- [PROBLEM] Copy the rows below, switching every "coordinate pair" to "pair of coordinates" and leaving everything else as it is.

[start RECORDS SUPPLIED]

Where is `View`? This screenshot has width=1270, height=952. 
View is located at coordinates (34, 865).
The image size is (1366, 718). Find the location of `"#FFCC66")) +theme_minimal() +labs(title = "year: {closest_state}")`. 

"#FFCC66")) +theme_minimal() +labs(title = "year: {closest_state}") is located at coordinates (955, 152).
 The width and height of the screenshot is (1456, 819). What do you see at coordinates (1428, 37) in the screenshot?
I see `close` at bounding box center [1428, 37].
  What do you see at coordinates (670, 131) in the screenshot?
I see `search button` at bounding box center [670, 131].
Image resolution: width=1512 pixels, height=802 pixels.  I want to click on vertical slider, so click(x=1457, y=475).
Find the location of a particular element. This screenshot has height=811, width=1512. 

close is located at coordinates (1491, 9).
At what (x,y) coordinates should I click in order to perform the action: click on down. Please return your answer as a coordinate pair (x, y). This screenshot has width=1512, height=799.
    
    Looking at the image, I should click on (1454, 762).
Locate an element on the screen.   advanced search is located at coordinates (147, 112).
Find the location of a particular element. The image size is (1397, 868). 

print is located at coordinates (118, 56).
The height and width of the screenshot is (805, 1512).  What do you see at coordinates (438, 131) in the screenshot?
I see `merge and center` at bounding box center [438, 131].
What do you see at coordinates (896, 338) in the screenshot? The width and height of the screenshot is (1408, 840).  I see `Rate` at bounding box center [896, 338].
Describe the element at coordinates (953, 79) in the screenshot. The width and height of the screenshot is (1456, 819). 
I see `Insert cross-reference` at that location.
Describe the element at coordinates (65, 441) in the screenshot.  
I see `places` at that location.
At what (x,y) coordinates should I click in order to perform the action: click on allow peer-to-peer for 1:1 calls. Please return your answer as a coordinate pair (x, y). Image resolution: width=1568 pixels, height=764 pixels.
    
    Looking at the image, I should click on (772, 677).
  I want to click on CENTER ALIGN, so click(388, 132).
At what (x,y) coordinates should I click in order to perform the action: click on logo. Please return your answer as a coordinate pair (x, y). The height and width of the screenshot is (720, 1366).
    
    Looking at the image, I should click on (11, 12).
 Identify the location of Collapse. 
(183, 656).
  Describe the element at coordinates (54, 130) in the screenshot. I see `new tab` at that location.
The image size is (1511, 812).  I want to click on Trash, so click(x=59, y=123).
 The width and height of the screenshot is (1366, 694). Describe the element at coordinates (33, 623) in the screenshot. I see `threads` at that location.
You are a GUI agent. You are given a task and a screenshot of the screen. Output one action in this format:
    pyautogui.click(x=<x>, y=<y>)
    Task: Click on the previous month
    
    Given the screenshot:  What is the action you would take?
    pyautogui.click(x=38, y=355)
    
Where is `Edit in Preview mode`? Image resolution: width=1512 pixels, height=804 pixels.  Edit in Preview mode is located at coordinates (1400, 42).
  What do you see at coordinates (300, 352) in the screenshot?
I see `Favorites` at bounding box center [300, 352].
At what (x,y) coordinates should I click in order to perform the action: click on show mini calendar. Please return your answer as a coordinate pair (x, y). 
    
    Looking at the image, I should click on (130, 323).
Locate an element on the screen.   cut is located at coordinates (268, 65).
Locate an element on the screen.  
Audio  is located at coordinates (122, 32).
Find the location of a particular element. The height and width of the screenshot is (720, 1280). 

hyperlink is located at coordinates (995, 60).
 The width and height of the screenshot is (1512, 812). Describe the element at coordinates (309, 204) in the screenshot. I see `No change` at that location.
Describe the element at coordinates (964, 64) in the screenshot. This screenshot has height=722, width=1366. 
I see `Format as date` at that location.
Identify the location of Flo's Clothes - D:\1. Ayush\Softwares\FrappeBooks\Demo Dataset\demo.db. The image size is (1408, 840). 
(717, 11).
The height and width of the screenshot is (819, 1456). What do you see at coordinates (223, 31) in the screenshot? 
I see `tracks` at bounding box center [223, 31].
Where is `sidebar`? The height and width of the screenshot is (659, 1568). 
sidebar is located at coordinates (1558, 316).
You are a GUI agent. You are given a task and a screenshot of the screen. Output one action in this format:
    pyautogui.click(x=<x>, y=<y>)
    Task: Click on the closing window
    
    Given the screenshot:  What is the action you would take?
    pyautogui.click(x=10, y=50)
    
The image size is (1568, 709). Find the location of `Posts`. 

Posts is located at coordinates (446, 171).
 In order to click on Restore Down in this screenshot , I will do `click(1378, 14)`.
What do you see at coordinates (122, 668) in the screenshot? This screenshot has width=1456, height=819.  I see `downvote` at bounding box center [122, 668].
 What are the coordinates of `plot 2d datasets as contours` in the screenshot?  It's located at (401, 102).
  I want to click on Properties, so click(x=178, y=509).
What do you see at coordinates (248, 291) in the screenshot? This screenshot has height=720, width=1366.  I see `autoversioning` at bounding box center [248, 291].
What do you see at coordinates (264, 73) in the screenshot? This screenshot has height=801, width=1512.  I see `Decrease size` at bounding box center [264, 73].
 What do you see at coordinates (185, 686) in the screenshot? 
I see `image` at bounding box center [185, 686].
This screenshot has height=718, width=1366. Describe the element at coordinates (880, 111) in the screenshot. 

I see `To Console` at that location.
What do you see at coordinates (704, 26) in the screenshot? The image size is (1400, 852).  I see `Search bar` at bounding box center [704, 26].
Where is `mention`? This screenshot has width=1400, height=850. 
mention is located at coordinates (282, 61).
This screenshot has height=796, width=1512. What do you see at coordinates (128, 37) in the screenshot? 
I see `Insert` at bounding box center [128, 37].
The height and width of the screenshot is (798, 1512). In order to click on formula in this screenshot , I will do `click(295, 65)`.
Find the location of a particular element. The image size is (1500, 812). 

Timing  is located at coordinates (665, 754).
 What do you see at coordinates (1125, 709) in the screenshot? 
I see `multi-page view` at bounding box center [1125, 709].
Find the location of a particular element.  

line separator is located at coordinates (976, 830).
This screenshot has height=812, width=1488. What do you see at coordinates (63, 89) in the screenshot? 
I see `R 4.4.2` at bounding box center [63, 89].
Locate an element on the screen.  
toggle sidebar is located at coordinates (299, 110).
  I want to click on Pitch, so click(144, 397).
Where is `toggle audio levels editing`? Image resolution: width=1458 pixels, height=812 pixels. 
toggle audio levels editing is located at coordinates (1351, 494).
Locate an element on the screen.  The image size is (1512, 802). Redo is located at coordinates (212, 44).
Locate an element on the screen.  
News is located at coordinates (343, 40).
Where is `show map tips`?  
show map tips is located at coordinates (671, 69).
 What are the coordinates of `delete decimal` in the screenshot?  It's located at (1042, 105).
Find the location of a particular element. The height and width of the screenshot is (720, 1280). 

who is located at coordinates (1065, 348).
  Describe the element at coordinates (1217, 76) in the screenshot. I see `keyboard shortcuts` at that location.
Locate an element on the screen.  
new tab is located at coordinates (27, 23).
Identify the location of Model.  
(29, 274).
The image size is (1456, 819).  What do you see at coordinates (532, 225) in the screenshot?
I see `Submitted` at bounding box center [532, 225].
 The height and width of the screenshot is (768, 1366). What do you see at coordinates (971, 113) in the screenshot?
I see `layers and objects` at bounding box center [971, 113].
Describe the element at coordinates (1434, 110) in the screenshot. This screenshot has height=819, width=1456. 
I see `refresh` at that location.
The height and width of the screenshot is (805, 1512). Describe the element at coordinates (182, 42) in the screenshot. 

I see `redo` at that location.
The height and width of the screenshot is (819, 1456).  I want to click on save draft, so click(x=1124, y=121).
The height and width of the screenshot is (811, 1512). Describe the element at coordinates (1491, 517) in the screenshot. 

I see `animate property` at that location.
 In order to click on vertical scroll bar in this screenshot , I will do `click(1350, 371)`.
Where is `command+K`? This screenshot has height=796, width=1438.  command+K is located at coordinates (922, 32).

[end RECORDS SUPPLIED]

- [EXERCISE ANSWER]
Where is `View`? This screenshot has width=1270, height=952. 
View is located at coordinates (34, 865).
The image size is (1366, 718). Find the location of `"#FFCC66")) +theme_minimal() +labs(title = "year: {closest_state}")`. 

"#FFCC66")) +theme_minimal() +labs(title = "year: {closest_state}") is located at coordinates (955, 152).
 The width and height of the screenshot is (1456, 819). What do you see at coordinates (1428, 37) in the screenshot?
I see `close` at bounding box center [1428, 37].
  What do you see at coordinates (670, 131) in the screenshot?
I see `search button` at bounding box center [670, 131].
Image resolution: width=1512 pixels, height=802 pixels.  I want to click on vertical slider, so click(x=1457, y=475).
Find the location of a particular element. This screenshot has height=811, width=1512. 

close is located at coordinates (1491, 9).
At what (x,y) coordinates should I click in order to perform the action: click on down. Please return your answer as a pair of coordinates (x, y). This screenshot has width=1512, height=799.
    
    Looking at the image, I should click on (1454, 762).
Locate an element on the screen.   advanced search is located at coordinates (147, 112).
Find the location of a particular element. The image size is (1397, 868). 

print is located at coordinates (118, 56).
The height and width of the screenshot is (805, 1512).  What do you see at coordinates (438, 131) in the screenshot?
I see `merge and center` at bounding box center [438, 131].
What do you see at coordinates (896, 338) in the screenshot? The width and height of the screenshot is (1408, 840).  I see `Rate` at bounding box center [896, 338].
Describe the element at coordinates (953, 79) in the screenshot. The width and height of the screenshot is (1456, 819). 
I see `Insert cross-reference` at that location.
Describe the element at coordinates (65, 441) in the screenshot.  
I see `places` at that location.
At what (x,y) coordinates should I click in order to perform the action: click on allow peer-to-peer for 1:1 calls. Please return your answer as a pair of coordinates (x, y). Image resolution: width=1568 pixels, height=764 pixels.
    
    Looking at the image, I should click on (772, 677).
  I want to click on CENTER ALIGN, so click(388, 132).
At what (x,y) coordinates should I click in order to perform the action: click on logo. Please return your answer as a pair of coordinates (x, y). The height and width of the screenshot is (720, 1366).
    
    Looking at the image, I should click on (11, 12).
 Identify the location of Collapse. 
(183, 656).
  Describe the element at coordinates (54, 130) in the screenshot. I see `new tab` at that location.
The image size is (1511, 812).  I want to click on Trash, so click(x=59, y=123).
 The width and height of the screenshot is (1366, 694). Describe the element at coordinates (33, 623) in the screenshot. I see `threads` at that location.
You are a GUI agent. You are given a task and a screenshot of the screen. Output one action in this format:
    pyautogui.click(x=<x>, y=<y>)
    Task: Click on the previous month
    
    Given the screenshot:  What is the action you would take?
    pyautogui.click(x=38, y=355)
    
Where is `Edit in Preview mode`? Image resolution: width=1512 pixels, height=804 pixels.  Edit in Preview mode is located at coordinates (1400, 42).
  What do you see at coordinates (300, 352) in the screenshot?
I see `Favorites` at bounding box center [300, 352].
At what (x,y) coordinates should I click in order to perform the action: click on show mini calendar. Please return your answer as a pair of coordinates (x, y). 
    
    Looking at the image, I should click on (130, 323).
Locate an element on the screen.   cut is located at coordinates (268, 65).
Locate an element on the screen.  
Audio  is located at coordinates (122, 32).
Find the location of a particular element. The height and width of the screenshot is (720, 1280). 

hyperlink is located at coordinates (995, 60).
 The width and height of the screenshot is (1512, 812). Describe the element at coordinates (309, 204) in the screenshot. I see `No change` at that location.
Describe the element at coordinates (964, 64) in the screenshot. This screenshot has height=722, width=1366. 
I see `Format as date` at that location.
Identify the location of Flo's Clothes - D:\1. Ayush\Softwares\FrappeBooks\Demo Dataset\demo.db. The image size is (1408, 840). 
(717, 11).
The height and width of the screenshot is (819, 1456). What do you see at coordinates (223, 31) in the screenshot? 
I see `tracks` at bounding box center [223, 31].
Where is `sidebar`? The height and width of the screenshot is (659, 1568). 
sidebar is located at coordinates (1558, 316).
You are a GUI agent. You are given a task and a screenshot of the screen. Output one action in this format:
    pyautogui.click(x=<x>, y=<y>)
    Task: Click on the closing window
    
    Given the screenshot:  What is the action you would take?
    pyautogui.click(x=10, y=50)
    
The image size is (1568, 709). Find the location of `Posts`. 

Posts is located at coordinates (446, 171).
 In order to click on Restore Down in this screenshot , I will do `click(1378, 14)`.
What do you see at coordinates (122, 668) in the screenshot? This screenshot has width=1456, height=819.  I see `downvote` at bounding box center [122, 668].
 What are the coordinates of `plot 2d datasets as contours` in the screenshot?  It's located at (401, 102).
  I want to click on Properties, so click(x=178, y=509).
What do you see at coordinates (248, 291) in the screenshot? This screenshot has height=720, width=1366.  I see `autoversioning` at bounding box center [248, 291].
What do you see at coordinates (264, 73) in the screenshot? This screenshot has height=801, width=1512.  I see `Decrease size` at bounding box center [264, 73].
 What do you see at coordinates (185, 686) in the screenshot? 
I see `image` at bounding box center [185, 686].
This screenshot has height=718, width=1366. Describe the element at coordinates (880, 111) in the screenshot. 

I see `To Console` at that location.
What do you see at coordinates (704, 26) in the screenshot? The image size is (1400, 852).  I see `Search bar` at bounding box center [704, 26].
Where is `mention`? This screenshot has width=1400, height=850. 
mention is located at coordinates (282, 61).
This screenshot has height=796, width=1512. What do you see at coordinates (128, 37) in the screenshot? 
I see `Insert` at bounding box center [128, 37].
The height and width of the screenshot is (798, 1512). In order to click on formula in this screenshot , I will do `click(295, 65)`.
Find the location of a particular element. The image size is (1500, 812). 

Timing  is located at coordinates (665, 754).
 What do you see at coordinates (1125, 709) in the screenshot? 
I see `multi-page view` at bounding box center [1125, 709].
Find the location of a particular element.  

line separator is located at coordinates (976, 830).
This screenshot has height=812, width=1488. What do you see at coordinates (63, 89) in the screenshot? 
I see `R 4.4.2` at bounding box center [63, 89].
Locate an element on the screen.  
toggle sidebar is located at coordinates (299, 110).
  I want to click on Pitch, so click(144, 397).
Where is `toggle audio levels editing`? Image resolution: width=1458 pixels, height=812 pixels. 
toggle audio levels editing is located at coordinates (1351, 494).
Locate an element on the screen.  The image size is (1512, 802). Redo is located at coordinates (212, 44).
Locate an element on the screen.  
News is located at coordinates (343, 40).
Where is `show map tips`?  
show map tips is located at coordinates (671, 69).
 What are the coordinates of `delete decimal` in the screenshot?  It's located at (1042, 105).
Find the location of a particular element. The height and width of the screenshot is (720, 1280). 

who is located at coordinates (1065, 348).
  Describe the element at coordinates (1217, 76) in the screenshot. I see `keyboard shortcuts` at that location.
Locate an element on the screen.  
new tab is located at coordinates (27, 23).
Identify the location of Model.  
(29, 274).
The image size is (1456, 819).  What do you see at coordinates (532, 225) in the screenshot?
I see `Submitted` at bounding box center [532, 225].
 The height and width of the screenshot is (768, 1366). What do you see at coordinates (971, 113) in the screenshot?
I see `layers and objects` at bounding box center [971, 113].
Describe the element at coordinates (1434, 110) in the screenshot. This screenshot has height=819, width=1456. 
I see `refresh` at that location.
The height and width of the screenshot is (805, 1512). Describe the element at coordinates (182, 42) in the screenshot. 

I see `redo` at that location.
The height and width of the screenshot is (819, 1456).  I want to click on save draft, so click(x=1124, y=121).
The height and width of the screenshot is (811, 1512). Describe the element at coordinates (1491, 517) in the screenshot. 

I see `animate property` at that location.
 In order to click on vertical scroll bar in this screenshot , I will do `click(1350, 371)`.
Where is `command+K`? This screenshot has height=796, width=1438.  command+K is located at coordinates (922, 32).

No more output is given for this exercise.